▶ _About this exercise_: Copy out the lines beginning with the one that contains "Instruction: Tick the Avancé level checkbox" and ending with the last line below, exactly as they stand. Pictures are not copied.

Information given Start Marker

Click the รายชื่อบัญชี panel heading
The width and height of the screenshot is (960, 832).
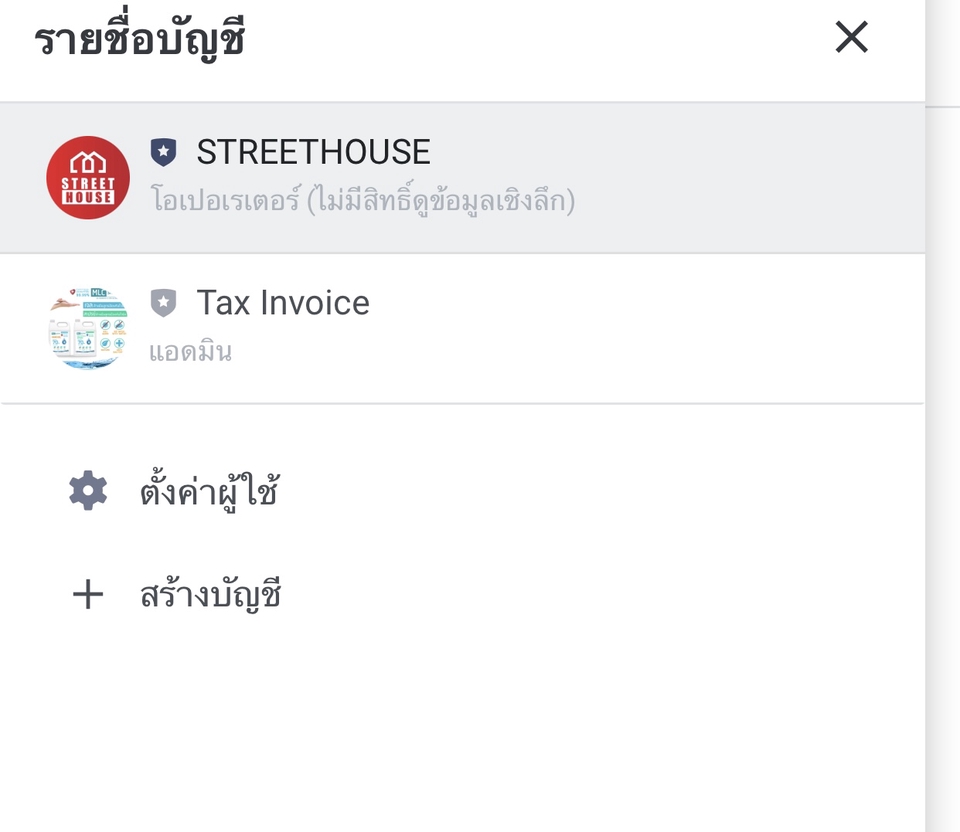point(140,41)
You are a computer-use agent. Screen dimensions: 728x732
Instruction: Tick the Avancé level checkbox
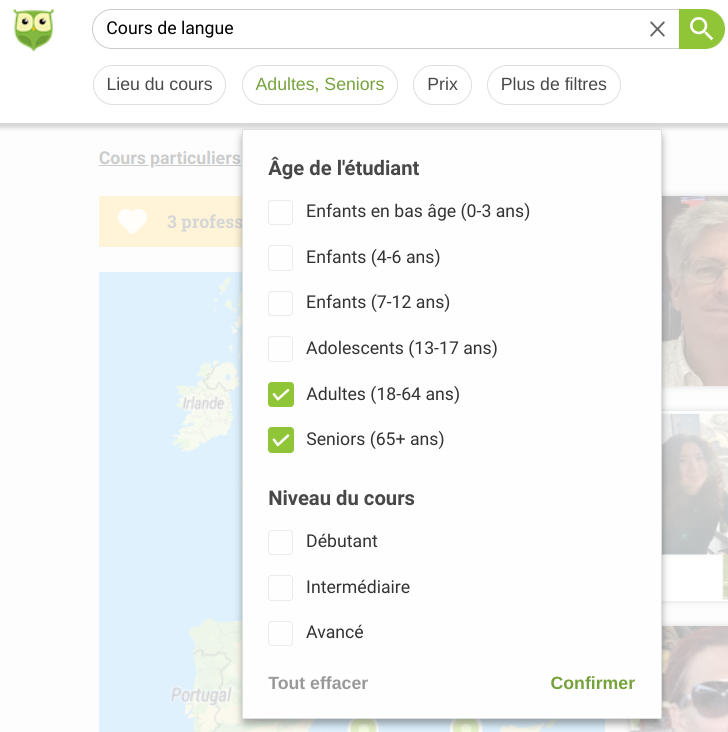(x=281, y=633)
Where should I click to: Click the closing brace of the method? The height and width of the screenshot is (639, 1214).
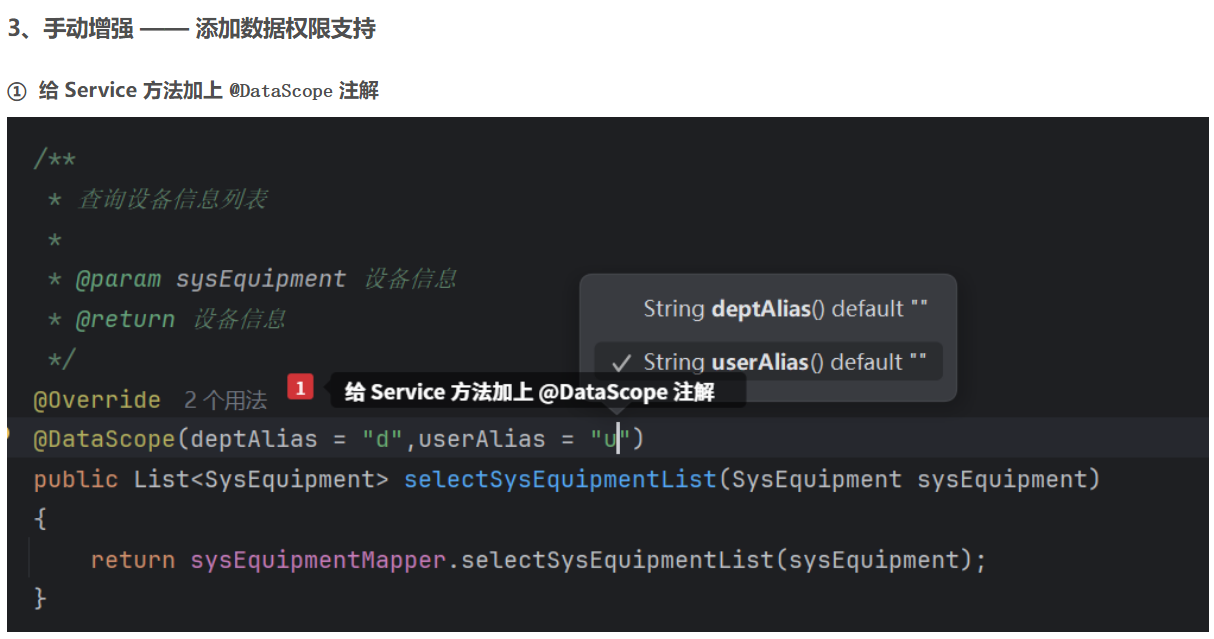coord(40,599)
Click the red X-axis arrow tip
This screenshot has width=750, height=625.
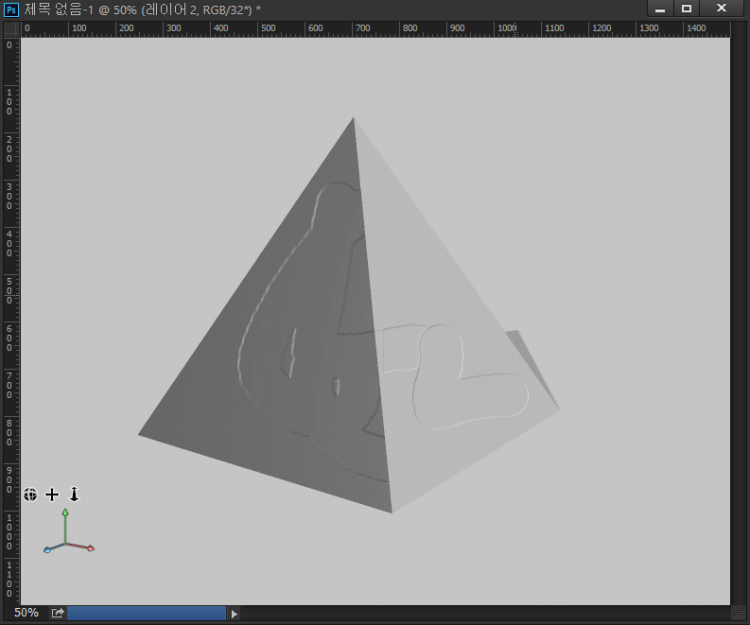tap(91, 548)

Information given End Marker

▶ _Solution to this task_:
Instruction: Tick the Avancé level checkbox
(x=281, y=633)
Where should I click to: Click the closing brace of the method? The height and width of the screenshot is (639, 1214).
coord(40,599)
Click the red X-axis arrow tip
This screenshot has width=750, height=625.
tap(91, 548)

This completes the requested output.